[Records from a dataset]

## Begin

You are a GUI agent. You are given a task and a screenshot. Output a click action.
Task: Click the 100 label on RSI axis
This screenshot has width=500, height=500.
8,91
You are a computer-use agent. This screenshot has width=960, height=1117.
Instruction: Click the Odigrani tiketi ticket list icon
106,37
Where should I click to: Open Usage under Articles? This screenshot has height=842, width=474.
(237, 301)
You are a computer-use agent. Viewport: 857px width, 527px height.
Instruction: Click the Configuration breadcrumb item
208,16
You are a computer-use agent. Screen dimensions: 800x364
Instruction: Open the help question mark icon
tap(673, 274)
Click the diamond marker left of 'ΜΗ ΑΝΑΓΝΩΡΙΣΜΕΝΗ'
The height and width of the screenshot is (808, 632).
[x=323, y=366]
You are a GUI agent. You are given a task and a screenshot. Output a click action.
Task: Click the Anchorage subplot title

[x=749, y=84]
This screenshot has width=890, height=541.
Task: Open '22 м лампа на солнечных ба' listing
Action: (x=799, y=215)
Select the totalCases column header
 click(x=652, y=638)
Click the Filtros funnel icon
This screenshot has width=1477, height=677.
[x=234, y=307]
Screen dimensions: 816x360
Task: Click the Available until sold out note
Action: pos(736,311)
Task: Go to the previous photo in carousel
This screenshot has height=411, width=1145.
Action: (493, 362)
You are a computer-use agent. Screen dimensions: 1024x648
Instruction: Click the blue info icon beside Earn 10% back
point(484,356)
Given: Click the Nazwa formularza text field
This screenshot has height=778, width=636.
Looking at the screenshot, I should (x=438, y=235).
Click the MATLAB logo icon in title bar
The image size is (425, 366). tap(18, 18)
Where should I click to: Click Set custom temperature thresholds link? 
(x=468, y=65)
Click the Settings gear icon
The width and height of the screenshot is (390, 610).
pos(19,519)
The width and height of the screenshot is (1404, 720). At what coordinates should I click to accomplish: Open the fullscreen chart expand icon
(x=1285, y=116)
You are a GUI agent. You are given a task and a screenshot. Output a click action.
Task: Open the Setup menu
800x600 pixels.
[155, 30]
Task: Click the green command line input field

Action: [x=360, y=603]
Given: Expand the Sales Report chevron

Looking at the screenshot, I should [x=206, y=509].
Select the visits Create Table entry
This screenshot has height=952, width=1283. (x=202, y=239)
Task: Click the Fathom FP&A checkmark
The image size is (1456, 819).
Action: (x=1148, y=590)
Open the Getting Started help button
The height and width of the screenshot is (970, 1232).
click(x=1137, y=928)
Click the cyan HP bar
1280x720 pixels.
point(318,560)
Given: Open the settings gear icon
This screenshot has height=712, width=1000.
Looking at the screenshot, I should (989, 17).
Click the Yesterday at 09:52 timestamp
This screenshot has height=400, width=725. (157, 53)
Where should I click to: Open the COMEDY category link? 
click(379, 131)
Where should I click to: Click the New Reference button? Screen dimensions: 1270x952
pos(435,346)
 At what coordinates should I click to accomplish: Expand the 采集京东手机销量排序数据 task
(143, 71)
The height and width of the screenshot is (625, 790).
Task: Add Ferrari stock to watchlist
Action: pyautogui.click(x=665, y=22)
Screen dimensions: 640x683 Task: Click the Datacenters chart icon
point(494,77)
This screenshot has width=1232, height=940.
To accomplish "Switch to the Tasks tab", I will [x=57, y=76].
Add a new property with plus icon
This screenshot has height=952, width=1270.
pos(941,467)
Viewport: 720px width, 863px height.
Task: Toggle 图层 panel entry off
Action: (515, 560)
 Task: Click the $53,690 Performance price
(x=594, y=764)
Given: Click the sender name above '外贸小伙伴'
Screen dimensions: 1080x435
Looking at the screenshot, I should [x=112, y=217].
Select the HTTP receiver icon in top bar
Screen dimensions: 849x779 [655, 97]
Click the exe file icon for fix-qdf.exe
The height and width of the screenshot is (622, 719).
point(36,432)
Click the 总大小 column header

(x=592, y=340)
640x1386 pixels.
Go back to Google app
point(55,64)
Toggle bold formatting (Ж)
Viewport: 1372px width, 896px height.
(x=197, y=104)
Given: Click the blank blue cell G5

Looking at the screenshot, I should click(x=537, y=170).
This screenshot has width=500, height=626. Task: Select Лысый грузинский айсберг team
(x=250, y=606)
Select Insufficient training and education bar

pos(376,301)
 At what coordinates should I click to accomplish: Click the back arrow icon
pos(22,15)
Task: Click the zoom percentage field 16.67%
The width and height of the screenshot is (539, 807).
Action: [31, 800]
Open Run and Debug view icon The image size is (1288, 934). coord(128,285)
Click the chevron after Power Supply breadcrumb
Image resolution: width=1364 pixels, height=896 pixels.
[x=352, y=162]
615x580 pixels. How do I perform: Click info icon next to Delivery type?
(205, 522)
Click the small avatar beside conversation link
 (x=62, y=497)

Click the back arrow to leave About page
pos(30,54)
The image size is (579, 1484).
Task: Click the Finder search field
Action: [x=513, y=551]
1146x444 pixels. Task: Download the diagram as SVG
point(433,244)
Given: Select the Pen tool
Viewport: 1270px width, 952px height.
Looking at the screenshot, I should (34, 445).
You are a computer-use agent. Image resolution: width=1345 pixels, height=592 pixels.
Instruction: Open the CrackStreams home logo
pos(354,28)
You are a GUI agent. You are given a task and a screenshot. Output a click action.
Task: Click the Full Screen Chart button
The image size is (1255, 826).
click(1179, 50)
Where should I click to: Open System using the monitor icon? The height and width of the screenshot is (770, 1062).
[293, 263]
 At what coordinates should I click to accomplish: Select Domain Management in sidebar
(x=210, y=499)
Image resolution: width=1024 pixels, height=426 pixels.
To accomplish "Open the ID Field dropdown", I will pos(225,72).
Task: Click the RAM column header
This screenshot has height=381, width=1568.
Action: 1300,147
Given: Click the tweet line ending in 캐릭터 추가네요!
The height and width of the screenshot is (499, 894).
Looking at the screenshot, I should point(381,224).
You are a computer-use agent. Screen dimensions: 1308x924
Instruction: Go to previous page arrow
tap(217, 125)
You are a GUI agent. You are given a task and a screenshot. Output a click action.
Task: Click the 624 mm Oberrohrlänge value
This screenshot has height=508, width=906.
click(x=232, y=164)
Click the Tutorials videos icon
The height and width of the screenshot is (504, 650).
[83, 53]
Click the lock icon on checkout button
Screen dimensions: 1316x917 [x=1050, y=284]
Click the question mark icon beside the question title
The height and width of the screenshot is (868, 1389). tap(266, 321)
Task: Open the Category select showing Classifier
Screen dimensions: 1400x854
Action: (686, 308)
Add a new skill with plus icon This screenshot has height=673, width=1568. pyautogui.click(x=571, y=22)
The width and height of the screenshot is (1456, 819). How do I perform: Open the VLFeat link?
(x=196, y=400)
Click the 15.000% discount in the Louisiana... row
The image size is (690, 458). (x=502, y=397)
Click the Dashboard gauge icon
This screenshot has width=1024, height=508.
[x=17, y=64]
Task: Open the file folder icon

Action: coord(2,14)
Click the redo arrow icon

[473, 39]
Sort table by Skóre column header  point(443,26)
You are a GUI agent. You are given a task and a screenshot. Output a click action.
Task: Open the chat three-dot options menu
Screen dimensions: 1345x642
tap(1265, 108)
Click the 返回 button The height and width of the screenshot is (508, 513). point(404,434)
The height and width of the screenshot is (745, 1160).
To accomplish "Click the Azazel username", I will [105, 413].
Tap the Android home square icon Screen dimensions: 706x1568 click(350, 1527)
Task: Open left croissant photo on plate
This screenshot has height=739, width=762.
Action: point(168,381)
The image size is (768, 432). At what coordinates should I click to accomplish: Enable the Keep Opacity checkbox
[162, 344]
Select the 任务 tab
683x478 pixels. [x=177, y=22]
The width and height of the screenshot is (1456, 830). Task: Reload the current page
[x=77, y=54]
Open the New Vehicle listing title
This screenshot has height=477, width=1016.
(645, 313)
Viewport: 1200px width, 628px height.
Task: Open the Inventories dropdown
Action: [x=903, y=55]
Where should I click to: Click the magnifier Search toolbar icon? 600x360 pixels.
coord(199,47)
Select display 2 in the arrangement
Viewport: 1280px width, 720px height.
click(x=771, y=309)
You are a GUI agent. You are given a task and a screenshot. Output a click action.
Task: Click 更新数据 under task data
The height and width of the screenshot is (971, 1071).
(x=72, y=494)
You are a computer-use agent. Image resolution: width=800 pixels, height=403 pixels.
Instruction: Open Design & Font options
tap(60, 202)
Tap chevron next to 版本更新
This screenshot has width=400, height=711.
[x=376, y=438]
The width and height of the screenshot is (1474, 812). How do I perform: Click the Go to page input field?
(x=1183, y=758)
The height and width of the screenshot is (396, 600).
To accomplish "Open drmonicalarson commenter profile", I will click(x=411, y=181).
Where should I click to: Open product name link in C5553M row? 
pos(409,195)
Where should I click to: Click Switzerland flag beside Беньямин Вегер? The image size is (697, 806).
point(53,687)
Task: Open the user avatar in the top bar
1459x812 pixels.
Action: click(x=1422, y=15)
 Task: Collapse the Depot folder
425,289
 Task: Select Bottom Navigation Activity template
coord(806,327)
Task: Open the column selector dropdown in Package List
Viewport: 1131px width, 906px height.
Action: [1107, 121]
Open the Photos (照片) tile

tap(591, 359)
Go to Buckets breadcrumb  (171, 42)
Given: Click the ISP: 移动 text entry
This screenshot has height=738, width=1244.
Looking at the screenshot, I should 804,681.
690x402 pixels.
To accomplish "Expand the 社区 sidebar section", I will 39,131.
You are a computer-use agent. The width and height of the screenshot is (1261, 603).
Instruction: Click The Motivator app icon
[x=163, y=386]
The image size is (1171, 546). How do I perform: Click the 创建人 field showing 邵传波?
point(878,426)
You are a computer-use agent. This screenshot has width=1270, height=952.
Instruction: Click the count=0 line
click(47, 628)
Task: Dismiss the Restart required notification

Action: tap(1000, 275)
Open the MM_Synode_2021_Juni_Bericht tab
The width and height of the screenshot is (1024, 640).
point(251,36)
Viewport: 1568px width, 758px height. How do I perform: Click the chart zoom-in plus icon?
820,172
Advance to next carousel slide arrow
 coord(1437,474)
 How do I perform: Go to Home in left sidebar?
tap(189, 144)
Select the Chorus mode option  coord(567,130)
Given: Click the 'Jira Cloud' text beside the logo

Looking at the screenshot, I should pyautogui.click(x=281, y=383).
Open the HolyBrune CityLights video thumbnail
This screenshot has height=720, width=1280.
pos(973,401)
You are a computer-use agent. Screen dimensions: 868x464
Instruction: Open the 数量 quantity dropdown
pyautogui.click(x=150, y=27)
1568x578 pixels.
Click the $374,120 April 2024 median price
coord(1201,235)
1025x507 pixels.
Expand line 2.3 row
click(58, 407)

## End

Description of the task: Update everything from the start of the records down to the line containing "Action: (493, 362)" by replacing "Instruction" with "Command", leaving all else unchanged.

Output of the exercise:
You are a GUI agent. You are given a task and a screenshot. Output a click action.
Task: Click the 100 label on RSI axis
This screenshot has width=500, height=500.
8,91
You are a computer-use agent. This screenshot has width=960, height=1117.
Command: Click the Odigrani tiketi ticket list icon
106,37
Where should I click to: Open Usage under Articles? This screenshot has height=842, width=474.
(237, 301)
You are a computer-use agent. Viewport: 857px width, 527px height.
Command: Click the Configuration breadcrumb item
208,16
You are a computer-use agent. Screen dimensions: 800x364
Command: Open the help question mark icon
tap(673, 274)
Click the diamond marker left of 'ΜΗ ΑΝΑΓΝΩΡΙΣΜΕΝΗ'
The height and width of the screenshot is (808, 632).
[x=323, y=366]
You are a GUI agent. You are given a task and a screenshot. Output a click action.
Task: Click the Anchorage subplot title

[x=749, y=84]
This screenshot has width=890, height=541.
Task: Open '22 м лампа на солнечных ба' listing
Action: (x=799, y=215)
Select the totalCases column header
 click(x=652, y=638)
Click the Filtros funnel icon
This screenshot has width=1477, height=677.
[x=234, y=307]
Screen dimensions: 816x360
Task: Click the Available until sold out note
Action: pos(736,311)
Task: Go to the previous photo in carousel
This screenshot has height=411, width=1145.
Action: (493, 362)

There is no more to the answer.